• Your goal:
Reproduce, exactly and in full, only the lines below from the one containing "Open the Blog page" through the one containing "This screenshot has width=876, height=468.".

• Data excerpts:
----
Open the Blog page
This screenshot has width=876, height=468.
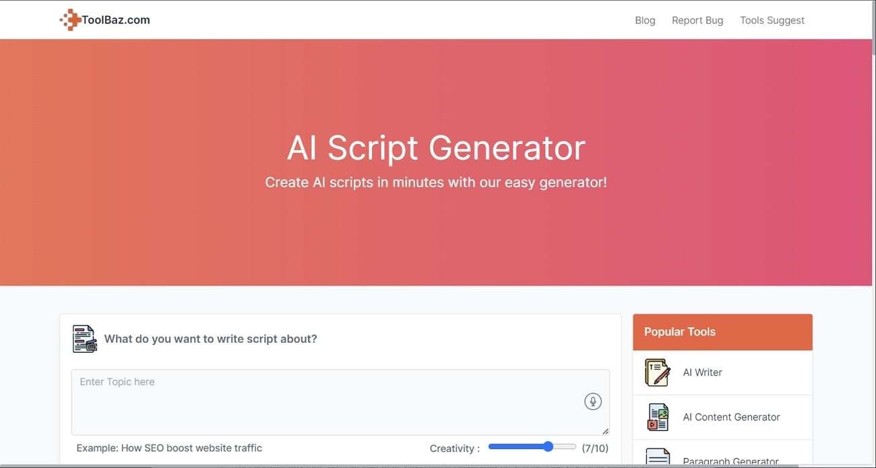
----
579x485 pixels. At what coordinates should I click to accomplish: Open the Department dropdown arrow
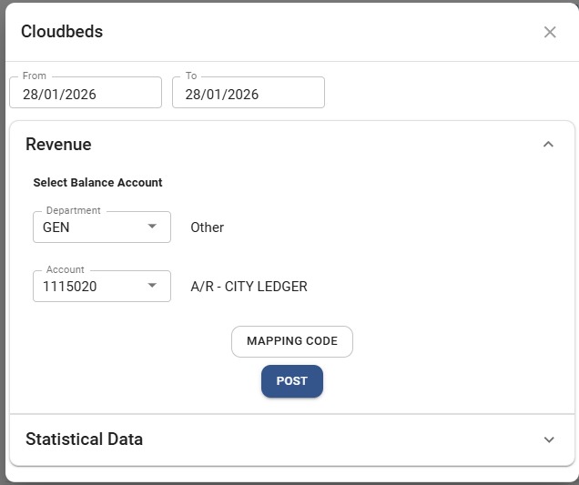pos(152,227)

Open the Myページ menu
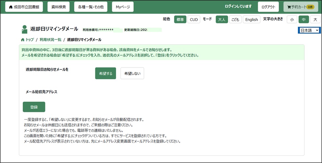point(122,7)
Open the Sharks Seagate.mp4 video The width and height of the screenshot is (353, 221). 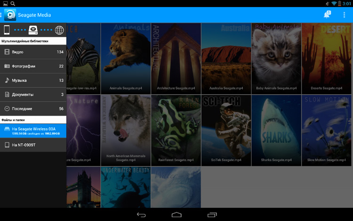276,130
----
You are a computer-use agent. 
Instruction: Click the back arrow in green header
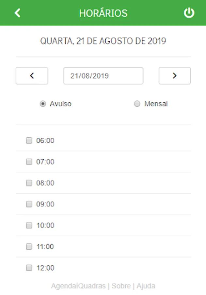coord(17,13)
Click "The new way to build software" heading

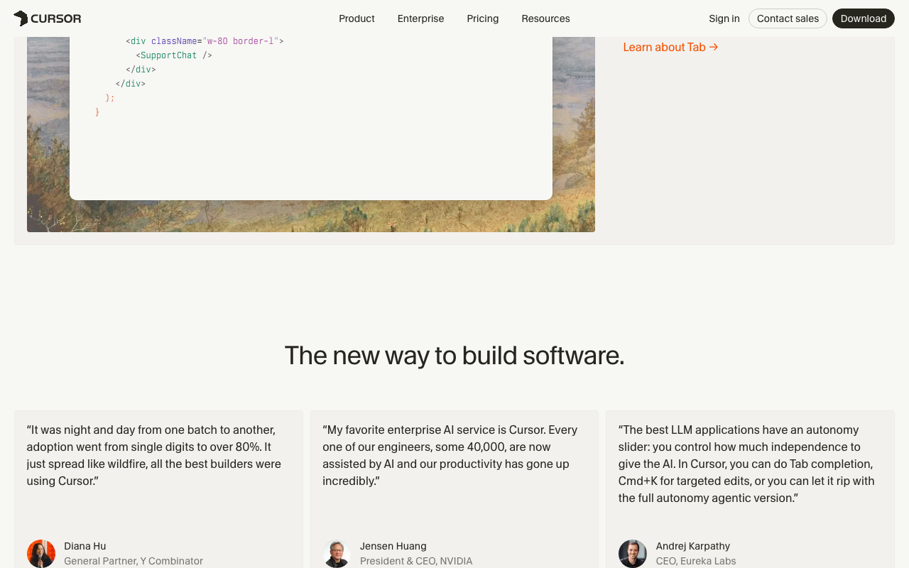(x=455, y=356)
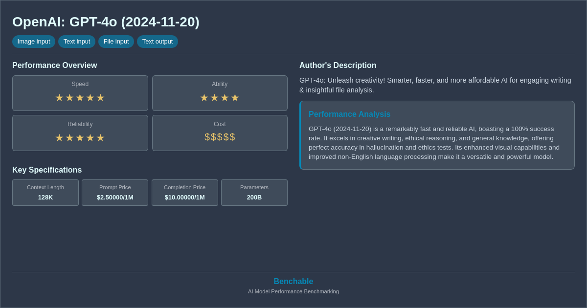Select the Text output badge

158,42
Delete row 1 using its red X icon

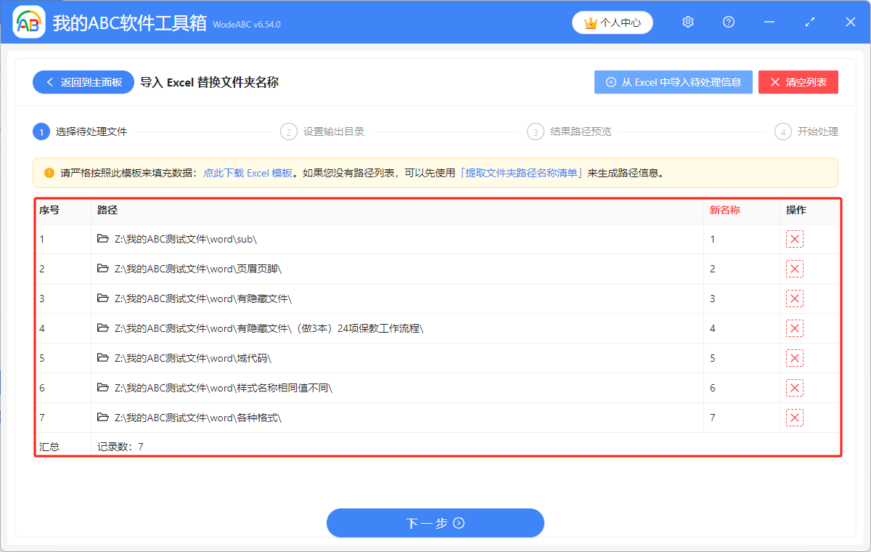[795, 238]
----
• Task answer:
Open the Blog page
This screenshot has width=876, height=468.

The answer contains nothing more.